Clearly, this is a hot mess, so let’s break it down. For a short explanation on what auto-regressive means, check out this glossary item.
At a high level, in the context of language models, an encoder turns a text sequence into a numeric representation. The decoder can retrieve human-readable task-specific outputs from the encoded representation.
Now, referencing the figure above, let’s
Encoder Only models like the BERT family comprises of an encoder that processes the variable-length input sequence, such as a sentence, and converts it into a fixed-length context vector. This context vector carries the semantic meaning of the input sequence, which can be used for various downstream tasks.

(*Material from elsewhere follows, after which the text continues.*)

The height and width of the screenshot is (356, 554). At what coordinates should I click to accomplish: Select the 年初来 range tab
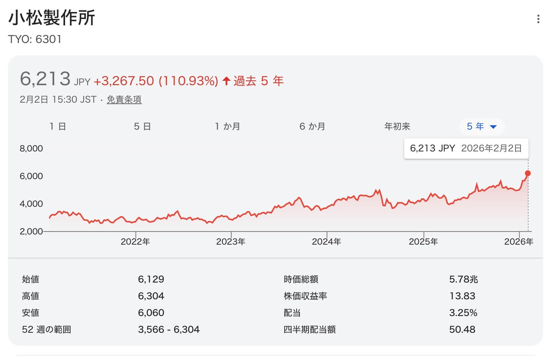(397, 126)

For example, in sentiment analysis, the encoder processes customer reviews and generates embeddings that capture the sentiment expressed in the text. These embeddings are then fed into a decoder classifier to determine whether the sentiment is positive, negative, or neutral. Since the outputs are not generated token by token, its not an auto-regressive decoder.

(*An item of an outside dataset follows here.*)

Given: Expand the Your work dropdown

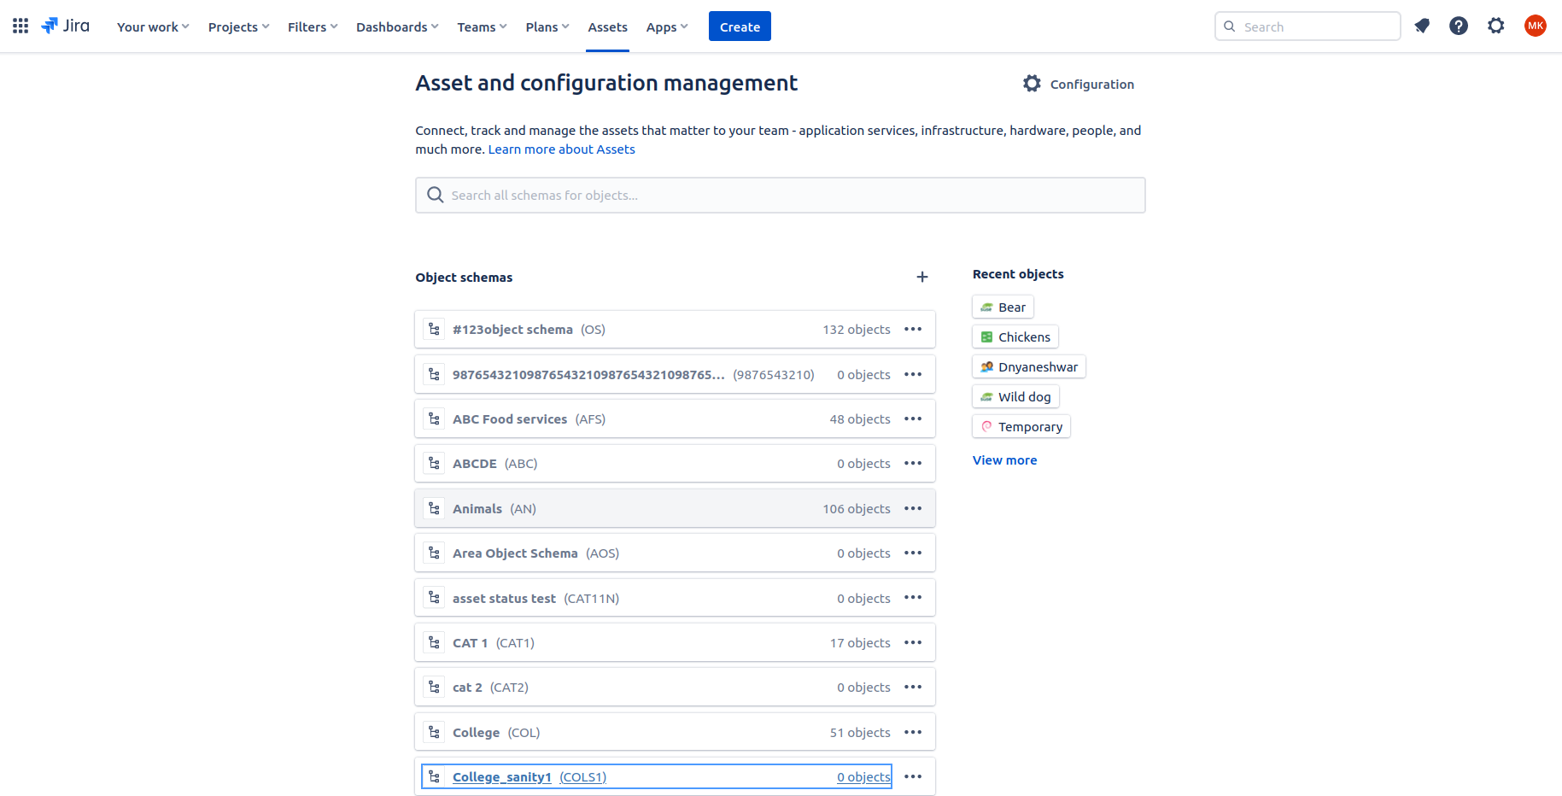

Encoder-Decoder: A setup where an input sequence is processed by an encoder to generate a context vector, and then this context vector is used as the initial state of a decoder, which generates the output sequence token by token in an auto-regressive manner. The decoder is responsible for predicting the next token in the sequence based on the previously generated tokens and the context vector.
Machine translation (like translating between languages) is a classic use case for the encoder-decoder architecture. Here, the encoder processes the input text in one language and generates a context vector that encapsulates its meaning. This context vector serves as the initial state for the decoder, which then generates the corresponding translation in the target language. Each token in the translation is generated based on the context vector and the tokens generated before it, capturing the linguistic nuances of the translation process.

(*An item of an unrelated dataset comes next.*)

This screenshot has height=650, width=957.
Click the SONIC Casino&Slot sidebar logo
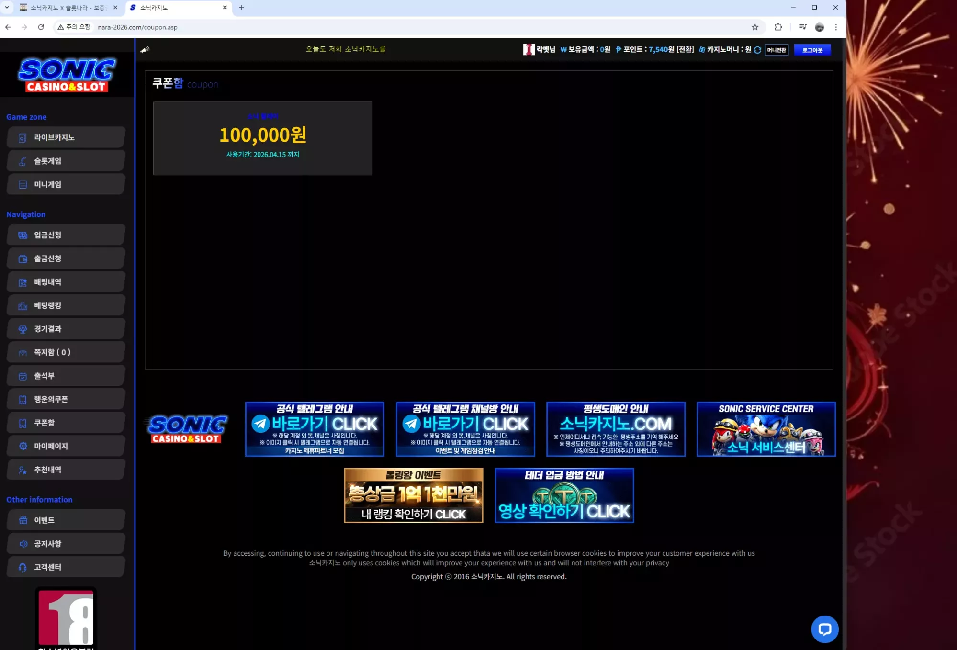click(67, 75)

Decoder Only: Clearly, these models are the largest branch in the evolutionary tree, and shown surprising effectiveness in a wide range of tasks including the ones mentioned above. Decoder-only models (like GPT2,3,4) still need to first encode the input sequence into embeddings that represent both the token ids as well as their position in the sequence, and ultimately produces an output sequence token by token in an auto-regressive manner.
For instance, in story generation, the model is provided with a prompt or a starting sentence. The decoder then generates the subsequent sentences one by one, considering both the evolving context of the story and the grammar and style of the language. This approach allows the model to produce imaginative and contextually relevant narratives.